Haustier auf Samtpfoten: das Büsi

Sie wünschen sich ein relativ selbstständiges Haustier, für Kinder geeignet, anhänglich, verschmust und voller Ideen? Dann werden Sie an einem Büsi  mit seiner sehr ausgeprägten Persönlichkeit viel Freude haben. Was Sie über die Haltung von Katzen wissen sollten, erfahren Sie hier.

Das Büsi ist ein gutes Haustier

Schmuse- oder Abenteuerkatze - jedes Büsi hat seine eigene Persönlichkeit. Bild: iStockphoto-Thinkstock

Einer Stoffmaus hinterher hechten oder eine Feder, befestigt an einer Kordel, fangen – Katzen lieben es zu spielen! Die einen rollen Spiralnudeln vor sich her, die anderen laufen begeistert kleinen Bällen nach. Wer für drei bis vier Spieleinheiten am Tag je etwa fünf bis zehn Minuten Zeit hat, der findet in einem Büsi einen anhänglichen Kameraden, der oft schnurrend auf dem Schoss liegt und auf dem Sofa die Füsse wärmt.

Wind und Wetter sind für das Büsi Lebenselexier

Katzen, die durch eine Katzenklappe in der Tür selbstständig ein und aus gehen dürfen, erleben draussen ihre grössten Abenteuer. Dort raschelt das Laub – bewegt sich da was? Wie spannend ist es doch, auf Beute zu warten, ihr hinterher zu jagen und die Maus, den Regenwurm, manchmal auch einen Vogel später stolz dem Besitzer zu präsentieren. Wer Katzen hält, sollte mit solchen Geschenken umgehen können.

Wind und Wetter sind für Büsi Lebenselexier. Natürlich, auf Freigänger warten draussen nicht nur glückliche Abenteuer, sondern ihnen drohen auch Gefahren, die in erster und fast ausschliesslicher Weise im Strassenverkehr liegen. Kehrt das geliebte Tier vom nächtlichen Ausflug nicht zurück, kann das sehr belasten. Vor allem Kinder kommen mit der Ungewissheit, was dem Büsi passiert ist, schlecht zurecht.
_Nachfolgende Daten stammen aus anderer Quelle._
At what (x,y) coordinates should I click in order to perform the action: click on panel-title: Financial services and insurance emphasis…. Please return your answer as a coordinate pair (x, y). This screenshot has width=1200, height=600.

Zum Glück ist es jedoch oft nur versehentlich in einer Garage, einem Keller oder einem Schuppen eingesperrt und stürmt einen Tag später hungrig wieder nach Hause. Katzen eine Nummer ins Ohr tätowieren oder sie chippen lassen, ist sinnvoll. Hat sich das Büsi verlaufen, kann es im Zweifelsfall wieder seinem Besitzer zugeordnet werden. Weitere Informationen: tierdatenbank.ch

Wohnungskatzen brauchen Spielgefährten

Wer dennoch eine Katze nur drinnen halten kann, weil die Strasse vor der Tür stark befahren ist, der sollte sich ein Büsi auswählen, deren Drang nach draussen sich in Grenzen hält. So mancher Kater legt sich in der Wohnung auf die Lauer und wartet nur auf eine günstige Gelegenheit, an die frische Luft zu entwischen. Andere Katzen dagegen freuen sich, wenn sie den grössten Teil des Tages gemütlich an der Heizung liegen dürfen. Pfleger im Tierheim kennen ihre Schützlinge und wissen, welche ihrer Katzen sich evtl. für eine reine Wohnungshaltung eignen.

Für ein Büsi, das ausschliesslich in der Wohnung gehalten wird, ist einiges mehr an Ausstattung anzuschaffen als für einen Freigänger. Birgitt Thiesmann von «Vier Pfoten» – Stiftung für Tierschutz erklärt: «Zum Ausgleich für den Freigang brauchen Wohnungskatzen Spiel- und Klettermöglichkeiten, Aussichtsplätze und Verstecke in der Wohnung.» Auch Katzengras zum Knabbern ist wichtig – andernfalls bedient sich die Samtpfote an den Zimmerpflanzen. Darüber hinaus benötigt das Büsi unbedingt auch einen zweiten vierbeinigen Gefährten, der mit ihm spielt, kuschelt und ihm das Fell leckt. «Eine Wohnungskatze sollte nicht alleine gehalten werden - der Mensch ist ja kein Ersatz für eine andere Katze und ausserdem ist er meist tagsüber weg», darauf weist der Schweizer Tierschutz STS hin.

Katze und Katze, auch Katze und Kater sind Kombinationen, die sich nicht immer, aber sehr oft gut vertragen. Auch zwei Kater können zusammen passen, vor allem, wenn sie Geschwister sind. Unter fremden Katern, auch dann, wenn sie kastriert sind, gibt es dagegen häufig unüberbrückbare Feindseligkeiten – jeder will selbst der «Revierkönig» sein.